Material for the task ->
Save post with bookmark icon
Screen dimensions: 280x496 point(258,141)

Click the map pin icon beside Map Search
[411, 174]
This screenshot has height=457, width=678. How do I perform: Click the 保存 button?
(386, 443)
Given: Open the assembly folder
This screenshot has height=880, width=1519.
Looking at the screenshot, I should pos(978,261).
---
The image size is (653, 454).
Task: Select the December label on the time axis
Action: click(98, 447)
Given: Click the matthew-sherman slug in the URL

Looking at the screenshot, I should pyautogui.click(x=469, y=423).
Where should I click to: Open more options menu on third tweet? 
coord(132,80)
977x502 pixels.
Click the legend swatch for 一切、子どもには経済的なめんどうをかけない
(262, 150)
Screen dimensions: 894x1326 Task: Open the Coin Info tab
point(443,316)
---
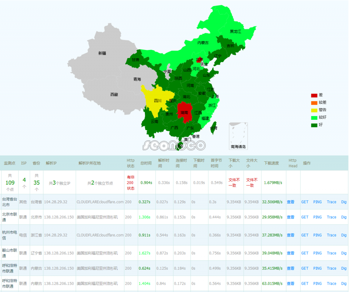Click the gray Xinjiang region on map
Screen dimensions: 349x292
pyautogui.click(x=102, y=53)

What to produce ->
Once the line with "Click the map pin icon beside Map Search" is found in the records above, print exactly that line and every line after it through the line with "Given: Open the assembly folder".

Solution to this exercise ->
Click the map pin icon beside Map Search
[411, 174]
This screenshot has height=457, width=678. How do I perform: Click the 保存 button?
(386, 443)
Given: Open the assembly folder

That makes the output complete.